I sentieri di Cimbricus / L'atletica era il suo orizzonte

Venerdì 18 Gennaio 2019

 

giovannini 2

 

Pibblichiamo, con pudore e rispetto, questa lettera di addio del nostro Cimbrico, pensieri commossi a ricordo di Alessio Giovannini, un giovane che troppo presto ha lasciato questo mondo e l'atletica.

 

Giorgio Cimbrico

 

Molti non lo dimenticheranno, molti non potranno dimenticarlo. Alessio era quello che guardava le gare e a traguardo raggiunto, a salti e lanci ultimati, si alzava dopo aver radunato il suo armamentario che con il tempo aveva arricchito di nuove diavolerie e si dirigeva verso quell’ambiente confuso e sudaticcio, la zona mista. Ne tornava sempre con trofei che divideva on tutti quelli che ne erano interessati: i vecchi prendevano febbrili appunti con penna e taccuino, i più giovani e tecnologici o gli assenti attendevano che lui riversasse tutto, parole e immagini, sul sito della FIDAL che diventava un grande contenitore da cui attingere tutto quello che era utile al lavoro.

Alessio aveva un viso strano, a volte aveva un sorriso enigmatico, a volte non sapeva nascondere la gioia forte che provava per una vittoria, per un piazzamento insperato, per una promessa su cui lui aveva scommesso e che diventava realtà. Era uno dell’atletica, della grande provincia dell’atletica, da sempre. Ricordo che una volta mi raccontò di quando, poco più che ragazzo, giovanissimo dirigente era il capo-spedizione di rappresentative giovanili marchigiane. La stellina era Gian Marco Tamberi, a quel tempo ancora imberbe. Quando parlava delle ascensioni di Gimbo, dei suoi voli, delle sue cadute, pigiava su tasti pieni di affetto.

In quest’ultimo mese sono riuscito a parlare con lui come ci è capitato di fare negli ultimi sette anni. Non così di frequente, ma abbastanza perché il legame rimanesse saldo. Era tornato ad avere la sua voce e così abbiamo lasciato perdere la malattia e abbiamo parlato di atletica, dei Mondiali, di Tokyo, delle prospettive, di quel che sarebbe accaduto. Io pensavo: sta male, ne uscirà debole, dovrà riguardarsi, fare una vita regolata, non potrà più andare su e giù per i gradini e i gradoni, ma ci sarà ancora.

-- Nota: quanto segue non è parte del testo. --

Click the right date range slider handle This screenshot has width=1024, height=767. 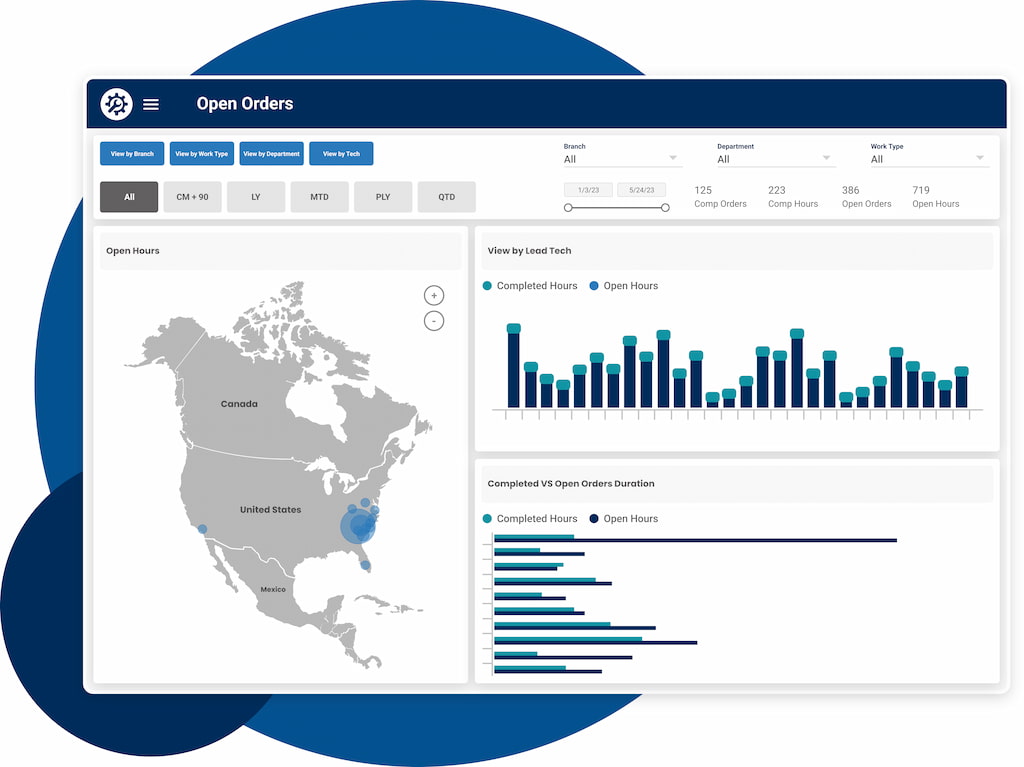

Venerdì la voce era flebile e così le ultime parole che mi ha detto sono state: ieri ho dormito tutto il giorno e ora sai cosa faccio? Mi metto a dormire: E io: ti richiamo. Sabato ho provato a chiamarlo e c’era la segreteria telefonica, idem domenica e lunedì. E così ho cominciato a capire. Anche in Simona ho avvertito le mutazioni della voce: preoccupata quando lo hanno ricoverato, più sollevata quando lo vedeva mangiare, provare a muoversi, accogliere lieto chi andava a fargli visita, spogliata, nuda quando martedì mi ha detto: non possiamo che sperare.

E ora penso che non comporrò più quel numero, che non invierò più e-mail a quel suo indirizzo, penso che non lo vedrò più alzarsi e dirigersi verso la zona mista, penso anche che mancherà a tutti gli azzurri, giovanissimi, giovani, meno giovani che hanno avuto a che fare con lui in questi anni di lavoro, di impegno che Alessio ha affrontato con l’adesione che provava per un mondo che non considerava suo. Lo era e basta. Addio, caro amico, quasi figlio.